Figure 2. The Modern Web App pattern architecture with second region and hub-and-spoke network topology.
Decouple architecture
To implement the Modern Web App pattern, you need to decouple the existing web app architecture. Decoupling the architecture involves breaking down a monolithic application into smaller, independent services, each responsible for a specific feature or functionality. This process entails evaluating the current web app, modifying the architecture, and finally, extracting the web app code to a container platform. The goal is to systematically identify and extract application services that benefit most from being decoupled. To decouple your architecture, follow these recommendations:
Identify service boundaries. Apply domain-driven design principles to identify bounded contexts within your monolithic application. Each bounded context represents a logical boundary and can be a candidate for a separate service. Services that represent distinct business functions and have fewer dependencies are good candidates for decoupling.
Evaluate service benefits. Focus on services that benefit most from independent scaling. Decoupling these services and converting processing tasks from synchronous to asynchronous operations enables more efficient resource management, supports independent deployments, and reduces the risk of impacting other parts of the application during updates or changes. For example, you can separate the order checkout from order processing.
Assess technical feasibility. Examine the current architecture to identify technical constraints and dependencies that might affect the decoupling process. Plan how data is managed and shared across services. Decoupled services should manage their own data and minimize direct database access across service boundaries.

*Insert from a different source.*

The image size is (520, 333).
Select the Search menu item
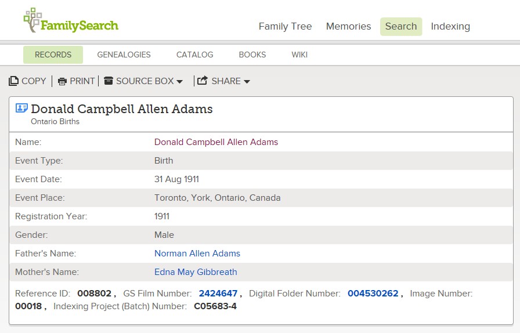click(x=401, y=27)
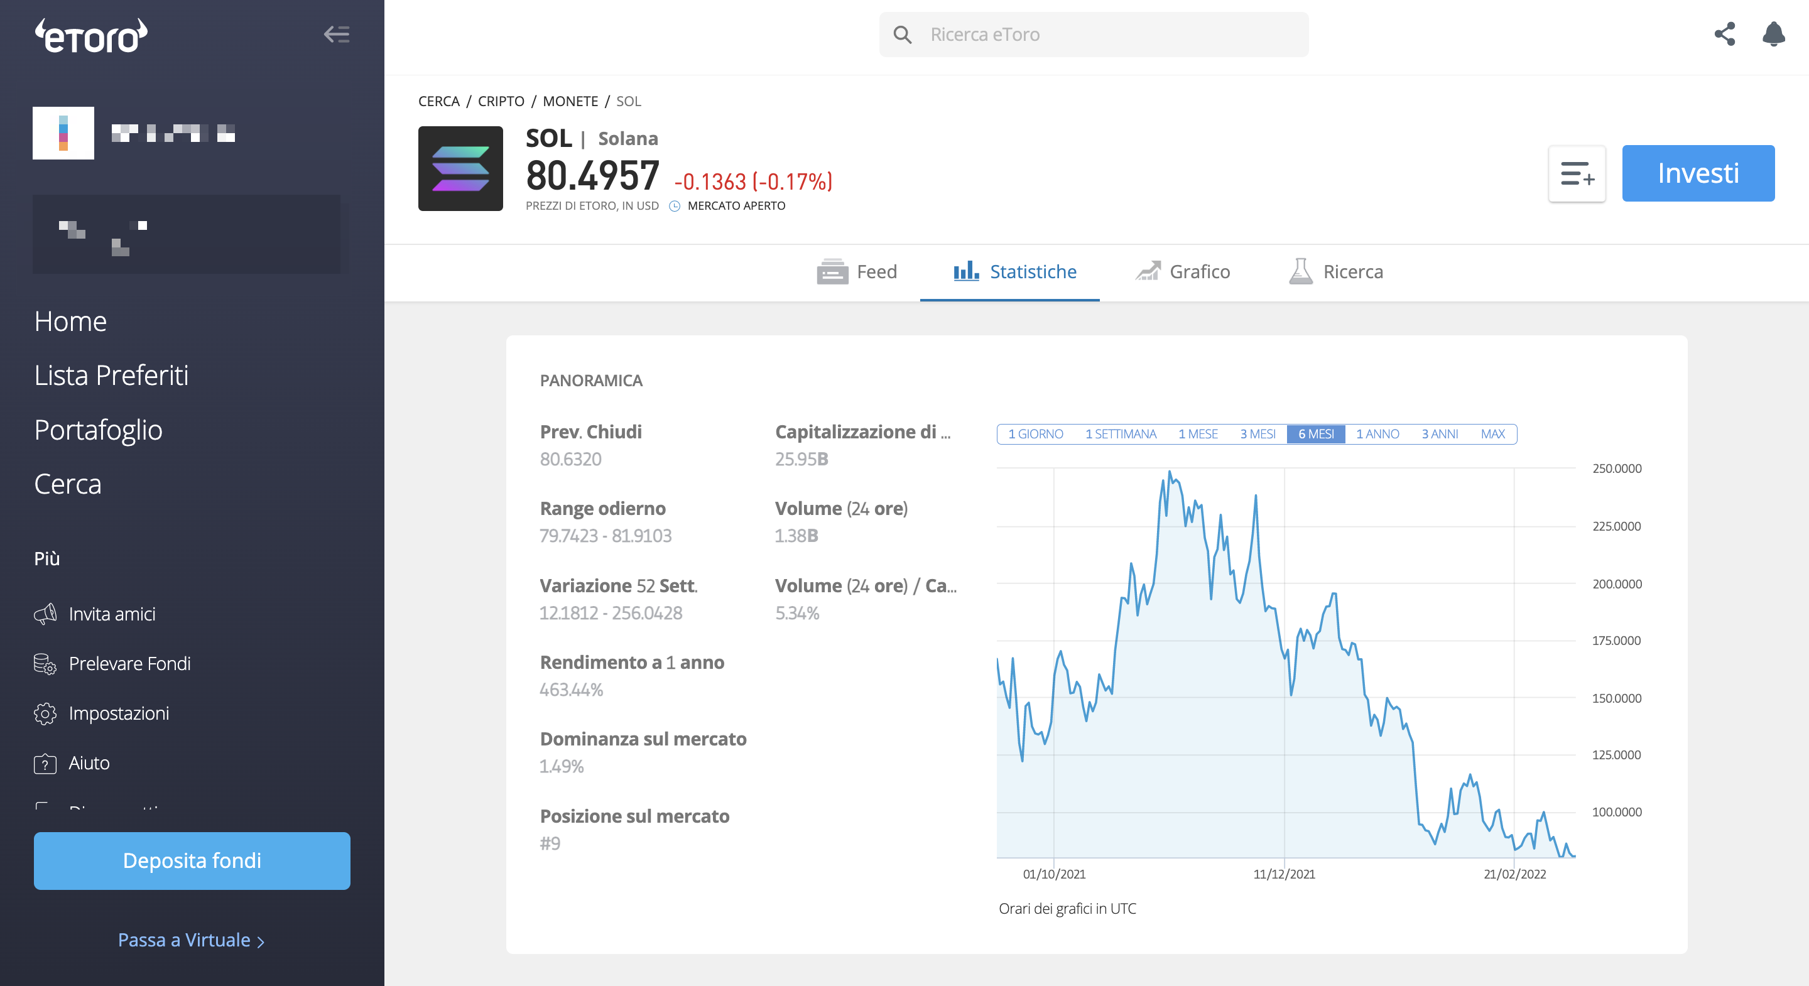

Deploy Azure services. Select and deploy the Azure services you need to support the web app service you intended to extract. Use the following Select the right Azure services section for guidance.
Decouple web app services. Define clear interfaces and APIs for the newly extracted web app services to interact with other parts of the system. Design a data-management strategy that allows each service to manage its own data while ensuring consistency and integrity. For specific implementation strategies and design patterns to use during this extraction process, refer to the Code guidance section.
Use independent storage for decoupled services. Each decoupled service should have its own isolated data store to facilitate independent versioning, deployment, scalability, and maintain data integrity. For example, the reference implementation separates the ticket-rendering service from the web API and eliminates the need for the service to access the API's database. Instead, the service communicates the URL where ticket images were generated back to the web API via an Azure Service Bus message, and the API persists the path to its database.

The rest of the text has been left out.